Delusion Subscription

Day 358 Week 52 Q4  Saturday, December 24, 2022

As a creative outlier, I assume some of my ideas do not make sense. I also know from experience, that unless sufficient effort is invested, those insights do not manifest into fruition. Change takes a significant investment of energy. This means you have to subscribe to your thoughts and sometimes re-up to the subscription before the manifestation has occurred. This renewal of commitment can seem delusional to those unaccustomed to the manifestation process. After all, most of the subscribers to a consensus delusion they feel to be lower risk because of shared numbers of subscribers. I mean so many people can not be wrong can they?

History shows us that the majority lags behind the minority for a considerable time. In fact, there is a common phrase in the technology community where I spend much of my life. This phrase describes the people who end up validating our new everything. They are called early adopters. The population of risk-averse, frightened of change, people are clearly not early adopters. The crazies at the edge of things, dare to think that a new idea like a cell phone or an electric car might turn out to be valid.  

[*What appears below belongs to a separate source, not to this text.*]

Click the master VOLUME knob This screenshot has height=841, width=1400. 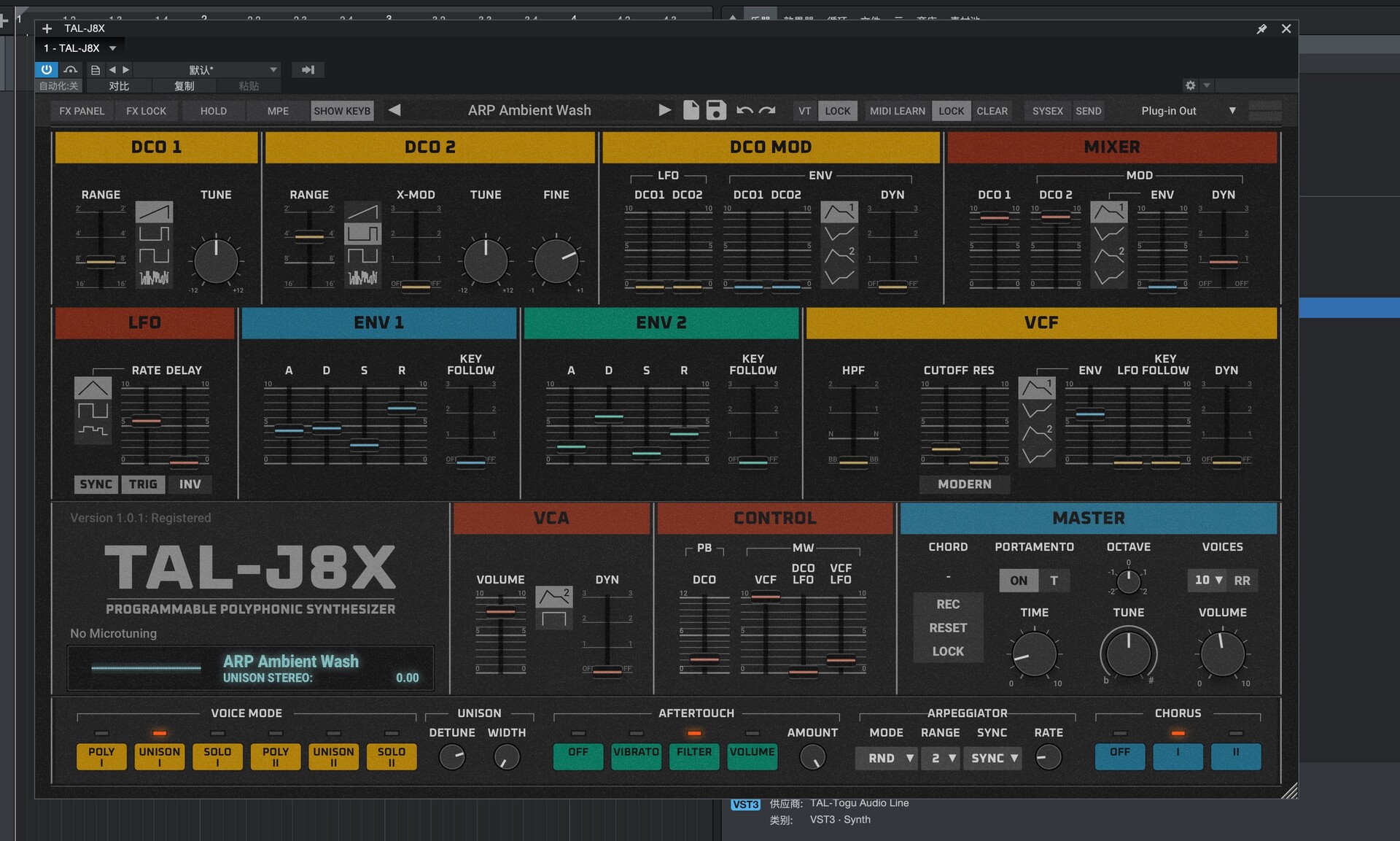pos(1222,654)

Late adopters tease early adopters about being delusional, and of course, they are right. But which delusion do you want to subscribe to? The one that says everything is fine and that no change is needed, or the one that says tomorrow is on the way, today? Neither is accurate. Early adopters suffer a great deal of disappointment because the new products, processes and procedures they adopt generally have issues. They do not work as well as you were told. The complete set of features has not yet been debugged or integrated. 

But if you are to be a creative outlier, then you probably do have one or more delusion subscriptions that come up for renewal periodically. And there are always the questions, am I throwing good money after bad, or good energy after wasted energy, and is it time to quit this delusion subscription?  

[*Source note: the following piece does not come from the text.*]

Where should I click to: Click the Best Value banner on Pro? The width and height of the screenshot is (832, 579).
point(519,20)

Have you ever invented anything? Have you ever started a company? Have you ever built a team? Have you ever done something everyone said was never going to work? These are commonplace activities for creative outliers on their way to becoming innovators. And yes, we who create tomorrow do subscribe to delusions. And we have to, for if we do not, then the imagined tomorrow never comes. If you do not defend the integrity of your ideas and champion your insights, then they will never see the light of day.

Are you delusional? Sure, until you are brilliant. You say the same thing for five years and get decreasing amounts of acceptance until the moment you deliver the goods, and people say “why didn’t you tell me what you were up to?” But it is not until the item is manifest that it is possible to be proven to have been correct.

Indeed, the world is not changed by reasonable individuals. If you are reasonable you accept the reality in front of you and say that is the way things are. And you are right. That is the way things are SO FAR!

But that is not how things have to be, or should be, or can be, or even have to be. So yes if you ever want to be an innovator, you are going to have some delusion subscriptions, but you can comfort yourself that the late adopters are equally delusional for the world has already changed, and they did not notice until some time later.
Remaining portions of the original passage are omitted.